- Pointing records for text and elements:
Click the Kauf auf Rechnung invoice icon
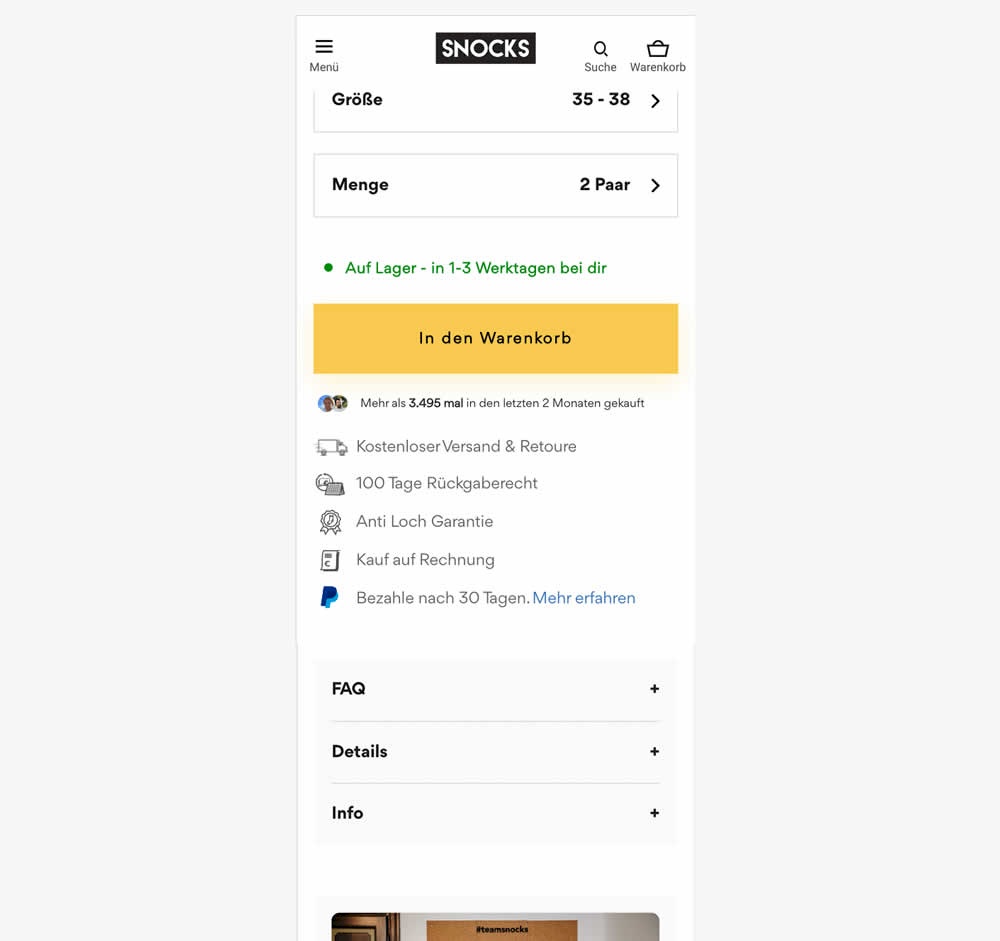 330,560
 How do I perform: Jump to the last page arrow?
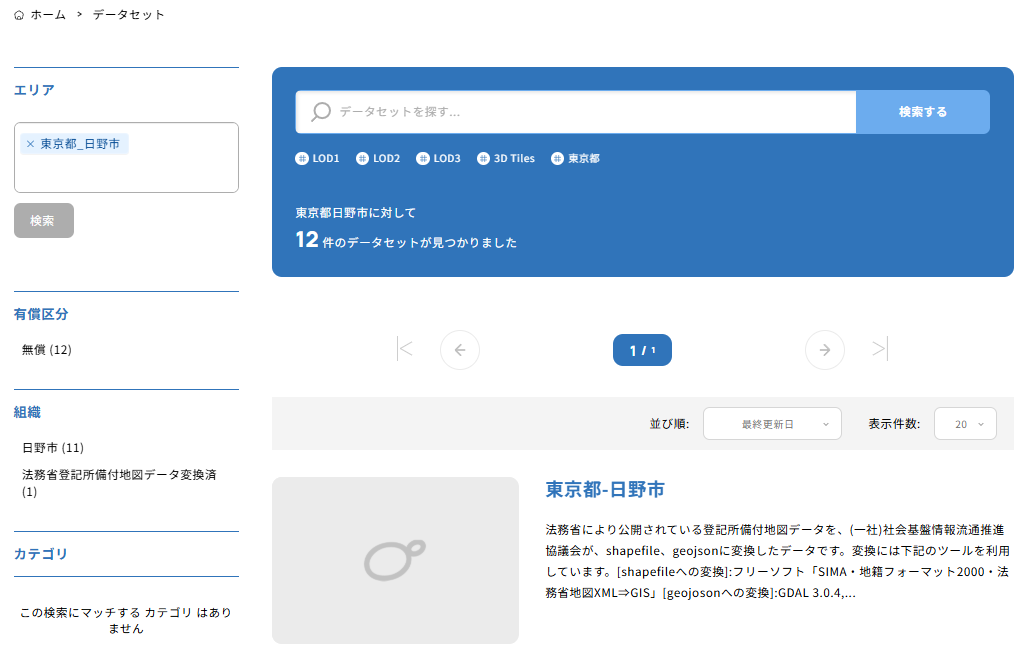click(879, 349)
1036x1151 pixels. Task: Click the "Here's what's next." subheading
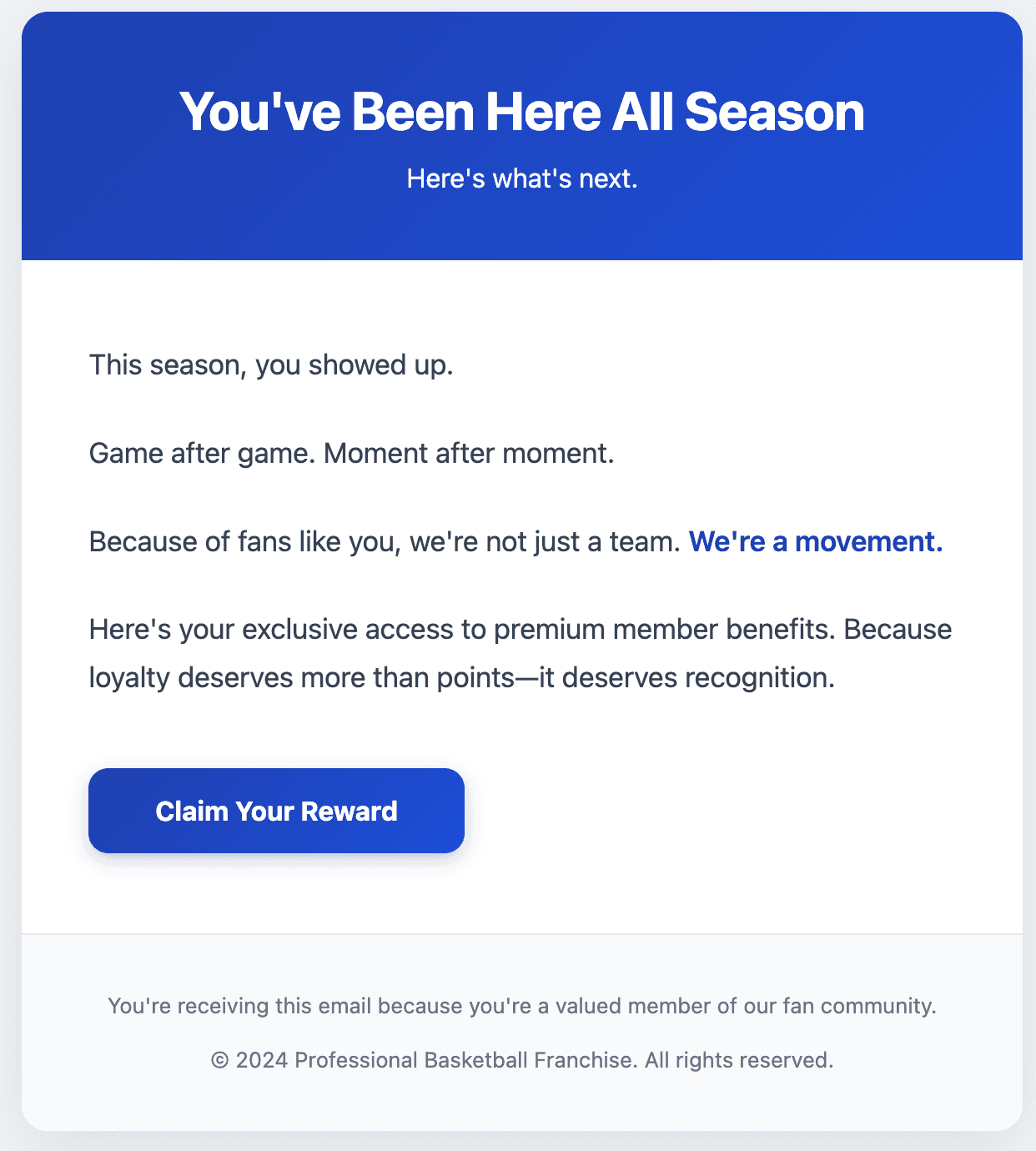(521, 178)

- Task brief:
Rewrite the listing, changing "subheading" to "section heading" and keeping everything else the same. Omit the pictures from your answer.

- Task answer:
Click the Kauf auf Rechnung invoice icon
 330,560
 How do I perform: Jump to the last page arrow?
click(879, 349)
1036x1151 pixels. Task: Click the "Here's what's next." section heading
(521, 178)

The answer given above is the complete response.